Subject: Recent nbftp panic analysis
To: None <tech-net@netbsd.org>
From: Charles M. Hannum <abuse@spamalicious.com>
List: tech-net
Date: 02/14/2005 09:01:33
The system died with "panic: tcp_output REXMT". I believe this is caused by a
race condition between the callout handler and tcp_input(). Specifically, if
we've just started to run tcp_persist_timer(), the flags for the persist
timer are CALLOUT_FIRED|CALLOUT_INVOKING; therefore, if we also happen to get
interrupted and receive a packet for the same connection, these tests:
else if (TCP_TIMER_ISARMED(tp,
TCPT_PERSIST) == 0)
TCP_TIMER_ARM(tp, TCPT_REXMT,
tp->t_rxtcur);
} else if (TCP_TIMER_ISARMED(tp, TCPT_PERSIST) == 0)
TCP_TIMER_ARM(tp, TCPT_REXMT, tp->t_rxtcur);
will fail to notice that we're using the persist timer (because we have a 0
window) and will arm the rexmt timer.
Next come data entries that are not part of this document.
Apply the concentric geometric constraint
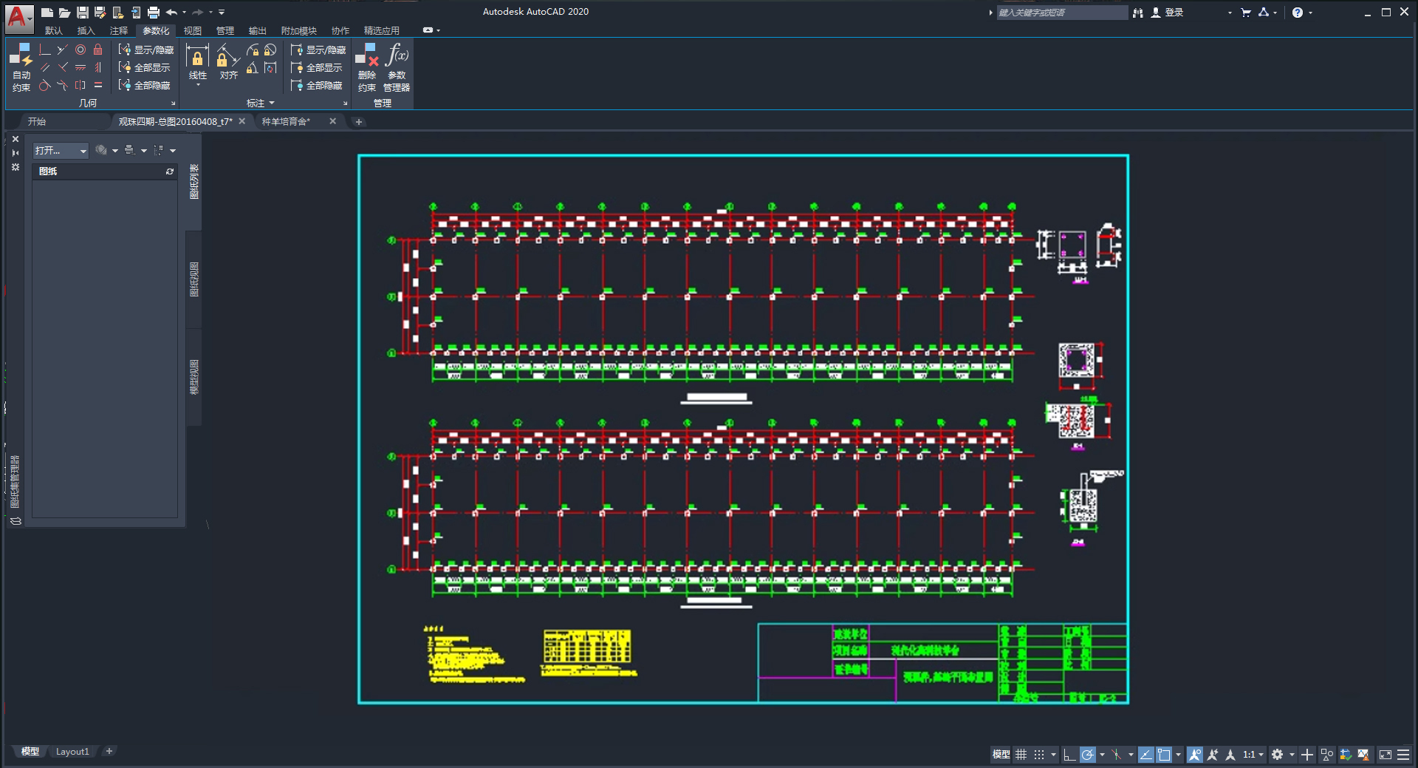 click(81, 50)
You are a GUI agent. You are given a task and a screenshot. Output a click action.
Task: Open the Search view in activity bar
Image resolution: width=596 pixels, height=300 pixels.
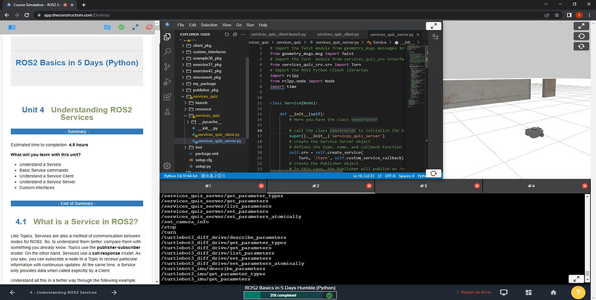tap(167, 51)
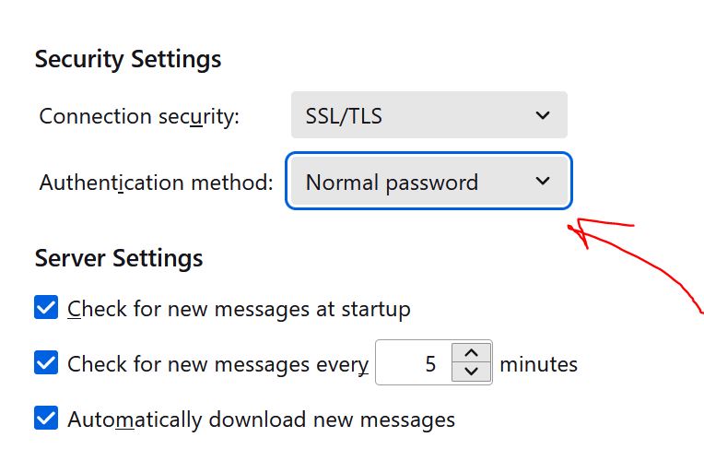
Task: Click the chevron beside Normal password
Action: click(x=542, y=182)
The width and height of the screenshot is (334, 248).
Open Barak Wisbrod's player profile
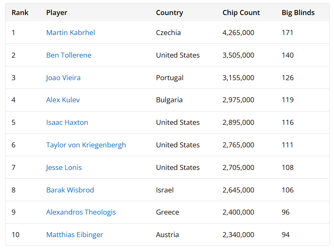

When we return to tcp_persist_timer(),
it will try to *also* reset the persist timer, and we panic.
The simplest thing to do here is to change TCP_TIMER_ISARMED; to wit:
#define TCP_TIMER_ISARMED(tp, timer)\
- callout_pending(&(tp)->t_timer[(timer)])
+ (callout_pending(&(tp)->t_timer[(timer)]) || \
+ callout_invoking(&(tp)->t_timer[(timer)]))
However, I've thought for a long time that it might make more sense to have a
separate state variable/bit to keep track of which of the two timers we're
using at a given time (really, whether we have a 0 window). The logic would
be much less crufty that way.